Bigme HiBreak Pro to smartfon z ekranem E-Ink takim samym jak w Kindle. Czarno-biały, wolno się odświeża i jest antytezą jasności, kolorów i płynnego obrazu. To smartfon kompletnie nieprzystosowany do TikToka. Ale przecież o to chodzi, prawda? Bigme HiBreak Pro to smartfon, który działa, jakby miał cię zniechęcić do używania go zbyt często. I dokładnie to jest jego największą zaletą.
Ekran E-Ink: błogosławieństwo czy przekleństwo?
Wyświetlacz E-Ink – jak w czytniku Kindle – jest przyjazny dla oczu i niemal nie męczy wzroku. Tyle że działa wolno. Bardzo wolno. Przeciągnięcie ekranu, załadowanie strony, przełączanie aplikacji – wszystko to trwa. Nawet kilka sekund. Można powiedzieć: “To nie jest bug, to feature”. Ten telefon został tak zaprojektowany, żeby nie uzależniać. I w tym sensie spełnia swoje zadanie.
Tak, możesz z niego zadzwonić. Tak, możesz zamówić Bolta. Tak, możesz zrobić zdjęcie (będą kolorowe – matryca aparatu obsługuje kolor, ale na ekranie i tak pokaże ci je w odcieniach szarości). Ale raczej nie będziesz tego robić zbyt często ani nie będziesz scrollować feedu przez 4 godziny.
Działanie i Android: jak to chodzi?
Bigme HiBreak Pro działa na Androidzie (obecnie w wersji 11), ale to nie jest czysty Android znany z Samsunga czy Xiaomi. Niektóre aplikacje działają wolniej, inne wcale. Oto przegląd:
✅ Działa:
✔️ Mapy Google
✔️ Przeglądarka internetowa (Chrome, Firefox)
✔️ Spotify
✔️ Messenger, Signal, Telegram
✔️ YouTube (głównie do słuchania)
✔️ Gmail i inne skrzynki mailowe
✔️ Bolt / Uber
✔️ Aplikacje bankowe (mBank, ING, Revolut – działają, choć czasem wolno)
✔️ Notion, Google Keep, aplikacje do notatek
❌ Nie działa lub działa niestabilnie:
❌ WeTransfer (z powodu wersji Androida i braku pełnego wsparcia)
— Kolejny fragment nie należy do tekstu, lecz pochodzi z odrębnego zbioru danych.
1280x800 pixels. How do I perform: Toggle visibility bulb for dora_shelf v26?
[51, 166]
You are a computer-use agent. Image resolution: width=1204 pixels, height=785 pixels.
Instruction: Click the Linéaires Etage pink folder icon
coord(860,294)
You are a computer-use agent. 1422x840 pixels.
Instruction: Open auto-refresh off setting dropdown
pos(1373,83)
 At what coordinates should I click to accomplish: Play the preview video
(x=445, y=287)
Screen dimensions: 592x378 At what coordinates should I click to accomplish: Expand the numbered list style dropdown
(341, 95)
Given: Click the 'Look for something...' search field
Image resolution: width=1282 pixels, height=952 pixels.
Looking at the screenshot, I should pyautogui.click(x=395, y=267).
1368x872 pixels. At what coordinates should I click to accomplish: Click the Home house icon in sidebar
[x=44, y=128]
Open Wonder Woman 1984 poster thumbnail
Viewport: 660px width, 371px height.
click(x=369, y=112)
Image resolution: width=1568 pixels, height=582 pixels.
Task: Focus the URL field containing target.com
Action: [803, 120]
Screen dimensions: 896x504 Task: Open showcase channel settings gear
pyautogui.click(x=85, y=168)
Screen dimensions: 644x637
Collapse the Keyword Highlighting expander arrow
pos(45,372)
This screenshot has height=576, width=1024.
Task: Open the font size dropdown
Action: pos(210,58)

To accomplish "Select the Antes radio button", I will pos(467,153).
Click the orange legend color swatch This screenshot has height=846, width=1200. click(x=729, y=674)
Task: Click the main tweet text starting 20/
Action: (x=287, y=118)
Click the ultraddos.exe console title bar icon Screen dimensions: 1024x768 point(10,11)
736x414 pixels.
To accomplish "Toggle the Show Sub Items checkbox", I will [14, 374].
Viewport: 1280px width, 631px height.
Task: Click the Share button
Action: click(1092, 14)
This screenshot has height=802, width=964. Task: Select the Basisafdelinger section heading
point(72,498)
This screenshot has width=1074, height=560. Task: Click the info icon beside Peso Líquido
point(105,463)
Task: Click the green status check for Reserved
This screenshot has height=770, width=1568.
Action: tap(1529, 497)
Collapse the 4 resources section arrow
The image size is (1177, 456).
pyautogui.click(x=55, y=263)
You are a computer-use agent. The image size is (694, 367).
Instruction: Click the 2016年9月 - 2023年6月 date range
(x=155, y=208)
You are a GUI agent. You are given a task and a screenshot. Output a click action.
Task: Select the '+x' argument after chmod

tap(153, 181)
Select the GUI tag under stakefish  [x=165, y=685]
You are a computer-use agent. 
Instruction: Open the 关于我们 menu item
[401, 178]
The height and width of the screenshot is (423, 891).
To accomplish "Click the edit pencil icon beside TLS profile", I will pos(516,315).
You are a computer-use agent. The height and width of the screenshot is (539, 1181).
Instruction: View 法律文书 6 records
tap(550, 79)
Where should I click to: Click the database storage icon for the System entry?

❌ Snapchat, TikTok (nieprzystosowane do E-Ink)
❌ Niektóre aplikacje bankowe z rozbudowanymi zabezpieczeniami biometrycznymi
❌ Aplikacje wymagające intensywnej grafiki lub animacji (np. gry, edytory wideo)
Zdjęcia? Jakość jak z Samsunga Galaxy S3, może minimalnie lepiej. Ale nie dla tego kupujesz ten telefon.
Bateria i design
Tu są dwie duże zalety: bateria i wygląd. Bateria trzyma spokojnie 2–3 dni, nawet przy umiarkowanym korzystaniu. A sam design? Bardzo estetyczny, lekki, przyjemny w dłoni. To minimalistyczny sprzęt dla ludzi, którzy nie potrzebują świecących ekranów AMOLED i 120 Hz do życia.
Cena i dostępność
Bigme HiBreak Pro kosztuje ok. 375 dolarów a w Polsce znaleźliśmy za ok 2 tys zł. W tej cenie nie znajdziesz innego telefonu z ekranem E-Ink i możliwością dzwonienia, pisania, przeglądania internetu bez ryzyka, że wciągnie cię algorytm.
Na stronie producenta: tutaj
Cyfrowy detoks – tu zaczyna się rozmowa
Zacznijmy od nomofobii – to realne zjawisko, opisane w literaturze psychologicznej, oznaczające lęk przed brakiem dostępu do telefonu. (Piszemy o tym tutaj w materiale stworzonym z OPPO) Badania z 2023 roku (m.in. Journal of Behavioral Addictions) pokazują, że ponad 60% młodych dorosłych odczuwa niepokój, gdy nie mają telefonu przy sobie. To oczywiste prawda, a może nawet nie do pomyślenia dla wielu osób. Nawet jak stan baterii spada poniżej 30% zaczynamy odczuwać lekki niepokój.
Smartfony stały się źródłem tzw. dopaminowej pętli – co kilka minut sprawdzamy powiadomienia, social media, newsy. I tak w kółko. Smartfon przestał być narzędziem, stał się środowiskiem. I to środowiskiem pełnym cyfrowego szumu, clickbaitu i reklam.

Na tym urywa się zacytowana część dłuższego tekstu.